I know Take 10mg Paxil and 0.5mg ativan 3+ times a day. And Ritalin 1.25mg when needed (for social situations).Which this combo and the change from xanax to ativan (xanax doesnt do anything for my SA or sleep)... I have been able to get good sleep finally and after years of not meeting ANYONE and have such low self confidence I have met 3 women in 1 week.
Amazing isn't it. Ativan does a lot for my Social Anxiety and I dont have these intense fears of what to say to women etc like I used to. I used to even fear phone calls. I still do but not when after the paxil kicks in the evening or if I take Ritalin the magic miracle pill.
I have met 3 women in one week and they ALL have wanted to see me again. Who knows one of these relationships may even become serious. I owe this all thanks to ativan but more importantly Ritalin.

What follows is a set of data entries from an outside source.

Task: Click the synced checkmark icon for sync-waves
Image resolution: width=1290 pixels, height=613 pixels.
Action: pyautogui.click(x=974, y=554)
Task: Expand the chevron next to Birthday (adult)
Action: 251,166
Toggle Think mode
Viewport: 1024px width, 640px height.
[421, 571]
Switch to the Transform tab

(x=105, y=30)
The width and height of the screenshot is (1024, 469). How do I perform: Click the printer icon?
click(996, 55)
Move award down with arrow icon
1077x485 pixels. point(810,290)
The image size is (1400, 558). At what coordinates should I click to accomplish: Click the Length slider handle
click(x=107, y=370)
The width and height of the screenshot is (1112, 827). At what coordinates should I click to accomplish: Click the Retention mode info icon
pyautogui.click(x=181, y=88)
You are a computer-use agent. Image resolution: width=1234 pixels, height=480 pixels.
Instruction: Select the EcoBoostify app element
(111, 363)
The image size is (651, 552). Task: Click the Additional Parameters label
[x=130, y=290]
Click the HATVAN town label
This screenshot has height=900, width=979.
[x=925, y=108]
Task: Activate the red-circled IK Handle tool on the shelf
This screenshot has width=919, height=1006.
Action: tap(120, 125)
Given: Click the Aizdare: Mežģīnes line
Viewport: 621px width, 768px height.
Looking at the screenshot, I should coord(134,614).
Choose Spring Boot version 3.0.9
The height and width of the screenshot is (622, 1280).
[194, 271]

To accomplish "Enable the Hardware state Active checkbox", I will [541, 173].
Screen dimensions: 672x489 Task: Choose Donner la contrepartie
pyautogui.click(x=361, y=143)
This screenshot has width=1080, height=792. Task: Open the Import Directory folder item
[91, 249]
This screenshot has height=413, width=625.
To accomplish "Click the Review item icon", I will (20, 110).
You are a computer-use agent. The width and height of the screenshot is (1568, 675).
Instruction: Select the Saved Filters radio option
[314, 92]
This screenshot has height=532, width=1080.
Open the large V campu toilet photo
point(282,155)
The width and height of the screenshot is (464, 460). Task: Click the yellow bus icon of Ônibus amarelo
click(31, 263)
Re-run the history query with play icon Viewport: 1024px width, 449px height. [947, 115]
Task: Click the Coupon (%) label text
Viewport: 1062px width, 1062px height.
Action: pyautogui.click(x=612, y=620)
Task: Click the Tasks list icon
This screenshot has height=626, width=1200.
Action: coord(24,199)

On Ritalin all of a sudden I am more talkative, more lively, more interested in everything, and social anxiety generally goes away by a large degree.
IT is a MIRACLE but i cannot take it every day. I cannot take it long term or it will lose it's effects and I will spiral down like I did before.
I can only take it once in a while and when I am not on it I dont feel too social. I dont want to talk. I dont want to ''go out''. But if I need to I take ritalin and I am fine and I have a good time.
I wish... Ritalin wouldn't lose it's effectiveness over time and didn't cause such weight loss otherwize I would love to take it always. I would love to feel ALIVE always. But it seems I cant.
So... what else can I try for perhaps a more permiment cure for depression + social anxiety?
I will keep taking the ritalin because I want to have a life. But I need a perminent solution.Also... how do you people fight the weight loss??